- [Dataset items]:
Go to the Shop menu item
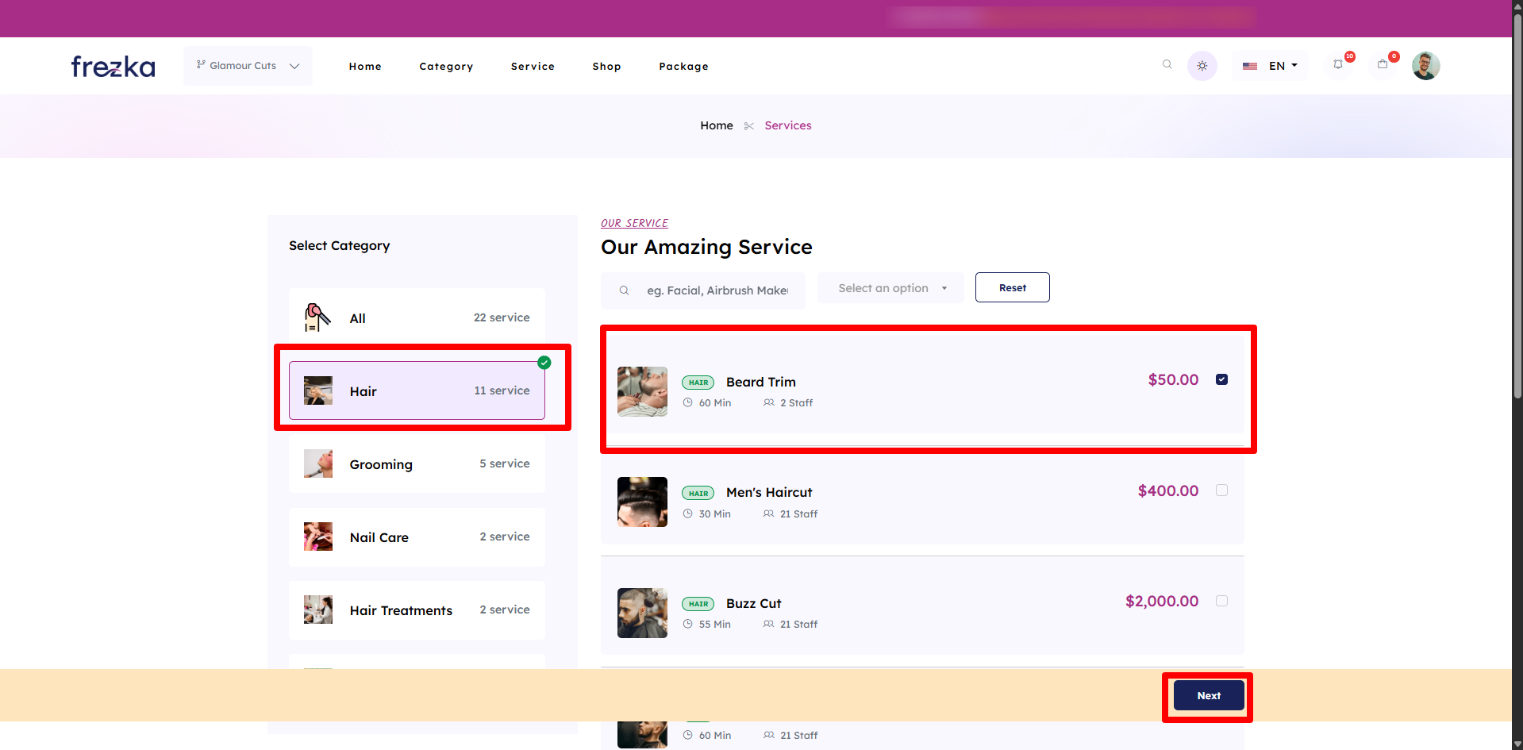1523x750 pixels. 606,67
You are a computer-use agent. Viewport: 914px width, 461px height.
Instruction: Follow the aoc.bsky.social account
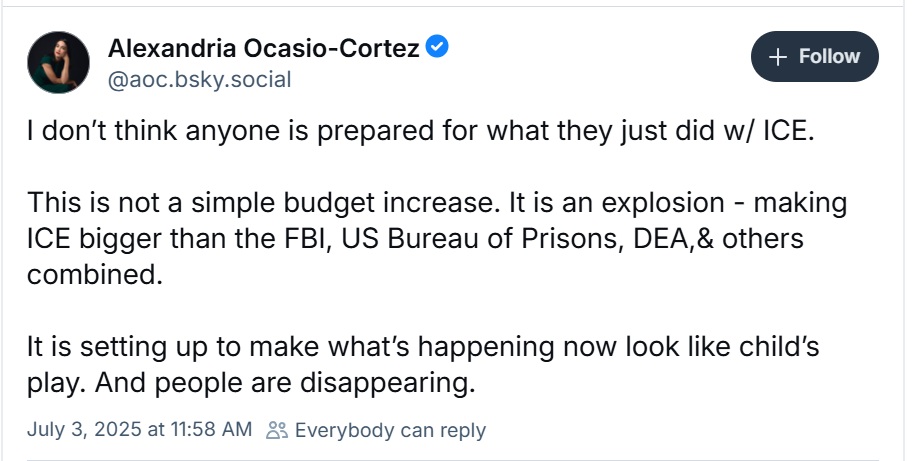pos(814,57)
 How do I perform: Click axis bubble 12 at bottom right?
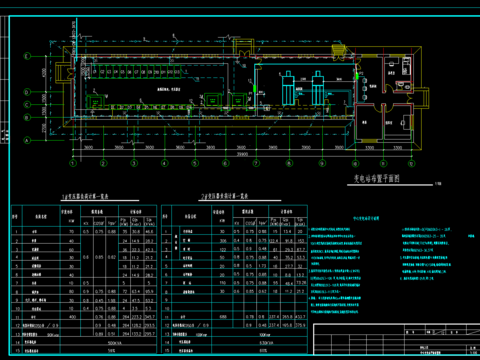tap(412, 163)
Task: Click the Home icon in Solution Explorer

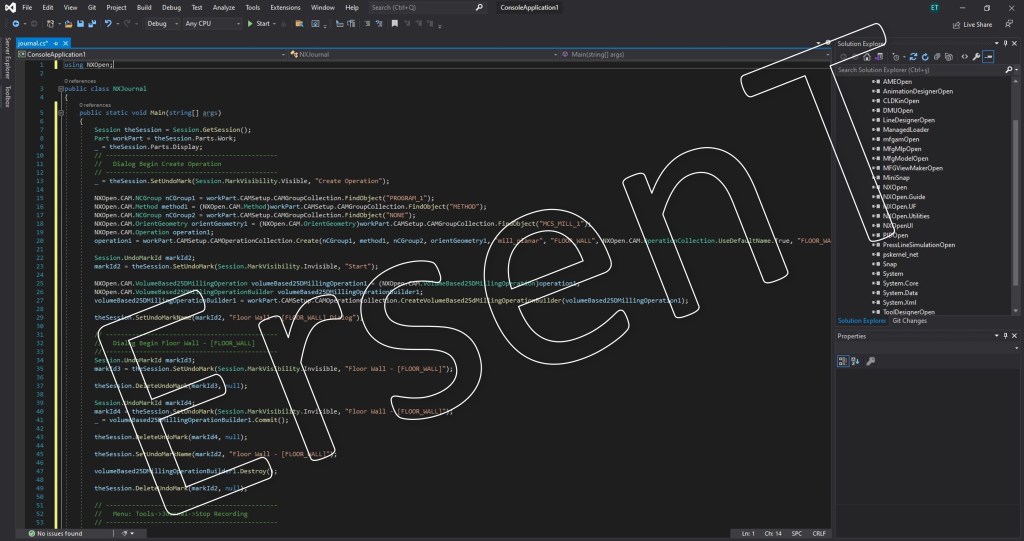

- [EXERCISE DESCRIPTION]: Give every record back exactly as it reads, with no images.

- [RESPONSE TO THIS TASK]:
Go to the Shop menu item
1523x750 pixels. 606,67
You are a computer-use agent. Viewport: 914px width, 461px height.
Instruction: Follow the aoc.bsky.social account
pos(814,57)
 How do I perform: Click axis bubble 12 at bottom right?
tap(412, 163)
Task: Click the Home icon in Solution Explorer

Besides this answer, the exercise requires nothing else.